Although we did not test the reliability of our item bank for other study designs, we believe that it can be used for evaluating these studies as well, with some modifications. For instance, evaluations of quasi-experimental studies will need to add, in addition to questions from our item bank, questions from a validated RCT appraisal tools on allocation concealment and blinding of patients and interventionists. We anticipate that systematic review study directors (referred to as principal investigators [PIs]) will select specific items based on the needs of the review topic and the most likely potential sources of bias and threats to precision in the included studies.
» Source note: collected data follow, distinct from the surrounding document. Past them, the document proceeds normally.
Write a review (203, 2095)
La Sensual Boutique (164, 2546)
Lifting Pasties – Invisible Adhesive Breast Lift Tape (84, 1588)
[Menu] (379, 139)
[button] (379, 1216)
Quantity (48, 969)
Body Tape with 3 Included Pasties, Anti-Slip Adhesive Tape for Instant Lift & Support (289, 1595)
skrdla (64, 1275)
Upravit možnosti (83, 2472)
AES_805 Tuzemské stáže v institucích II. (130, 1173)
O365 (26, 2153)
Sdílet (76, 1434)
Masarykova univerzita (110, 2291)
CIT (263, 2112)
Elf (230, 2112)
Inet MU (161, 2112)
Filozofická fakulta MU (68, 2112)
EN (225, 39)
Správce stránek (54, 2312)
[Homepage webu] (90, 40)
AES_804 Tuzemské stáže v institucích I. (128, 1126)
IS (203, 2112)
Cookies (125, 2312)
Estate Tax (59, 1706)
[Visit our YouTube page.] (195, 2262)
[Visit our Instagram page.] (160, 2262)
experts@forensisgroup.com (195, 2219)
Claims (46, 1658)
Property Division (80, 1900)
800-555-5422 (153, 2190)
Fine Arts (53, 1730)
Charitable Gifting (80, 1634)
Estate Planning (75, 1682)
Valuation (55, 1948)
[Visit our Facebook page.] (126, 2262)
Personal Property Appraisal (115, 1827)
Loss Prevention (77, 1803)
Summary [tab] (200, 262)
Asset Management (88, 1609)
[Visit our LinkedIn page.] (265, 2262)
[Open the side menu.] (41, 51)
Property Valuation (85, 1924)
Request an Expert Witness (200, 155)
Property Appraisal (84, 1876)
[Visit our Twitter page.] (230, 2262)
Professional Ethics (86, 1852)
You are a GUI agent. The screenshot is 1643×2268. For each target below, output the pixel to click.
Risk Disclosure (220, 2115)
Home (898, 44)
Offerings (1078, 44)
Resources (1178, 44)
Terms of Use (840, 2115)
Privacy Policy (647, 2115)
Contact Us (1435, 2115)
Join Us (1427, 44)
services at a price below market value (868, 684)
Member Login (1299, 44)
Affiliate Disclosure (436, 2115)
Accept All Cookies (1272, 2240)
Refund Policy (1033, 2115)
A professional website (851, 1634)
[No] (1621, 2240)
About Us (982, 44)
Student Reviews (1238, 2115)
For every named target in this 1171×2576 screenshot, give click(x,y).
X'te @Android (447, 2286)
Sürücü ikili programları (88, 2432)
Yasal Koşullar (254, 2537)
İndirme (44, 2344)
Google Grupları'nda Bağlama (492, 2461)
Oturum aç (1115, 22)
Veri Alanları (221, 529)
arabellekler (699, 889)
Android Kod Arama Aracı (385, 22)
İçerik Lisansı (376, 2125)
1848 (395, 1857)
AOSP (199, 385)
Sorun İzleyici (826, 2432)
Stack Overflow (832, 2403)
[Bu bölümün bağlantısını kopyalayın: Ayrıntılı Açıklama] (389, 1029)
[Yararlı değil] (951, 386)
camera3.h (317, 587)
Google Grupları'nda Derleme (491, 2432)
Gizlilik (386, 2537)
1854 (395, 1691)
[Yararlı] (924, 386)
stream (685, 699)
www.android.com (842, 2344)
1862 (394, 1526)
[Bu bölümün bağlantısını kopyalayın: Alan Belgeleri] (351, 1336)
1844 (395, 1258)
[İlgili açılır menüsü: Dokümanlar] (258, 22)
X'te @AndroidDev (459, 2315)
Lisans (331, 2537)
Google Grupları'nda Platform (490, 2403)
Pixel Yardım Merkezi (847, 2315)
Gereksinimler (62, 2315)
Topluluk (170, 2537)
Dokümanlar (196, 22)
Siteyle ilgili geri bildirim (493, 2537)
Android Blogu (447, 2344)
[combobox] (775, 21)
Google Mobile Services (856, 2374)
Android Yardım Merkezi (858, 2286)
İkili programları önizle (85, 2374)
As noted above, Deeks et al. [9, p23] identified two approaches to evaluating the quality of observational studies, focusing on either a description of methods (the evaluation of the “objective characteristics of each study's methods as they are described by the primary researchers”) or an evaluation of the risk of bias and threats to precision. Study appraisal based on risk-of-bias lists potential sources of bias (Table 1), relies heavily on judgment, and is supported by transparency in recording reasons for the judgment. One constraint of this approach is that threats to validity and precision can occur at various points in the study. Assessing these threats without explicit reference to methods used at each stage of research would require a relatively abstract evaluation and could result in poor interrater reliability. The alternative approach of “methods description” is easier to implement because methods for each stage of research tend to correspond well with how manuscripts are written. This approach relies less on reviewer judgment [9] but may fall short of evaluating believability. One solution, which we have adopted, uses both approaches, using the methods description for each stage of research as the primary framework to facilitate ease of review, but evaluating how the design and conduct of the study at that stage addresses threats to validity and precision. This approach requires the reviewer to judge risk of bias in the context of adequate reporting and description of methods. In developing our item bank, we identified questions relevant to each of the 12 “methods” domains identified by Deeks et al. [9]: (1) background/context, (2) sample definition and selection, (3) interventions/exposure, (4) outcomes, (5) creation of treatment groups, (6) blinding, (7) soundness of information, (8) follow-up, (9) analysis comparability, (10) analysis outcome, (11) interpretation, and (12) presentation and reporting. The item bank provides a tool for abstractors to review a manuscript to identify the risk of bias and threats to precision for these domains.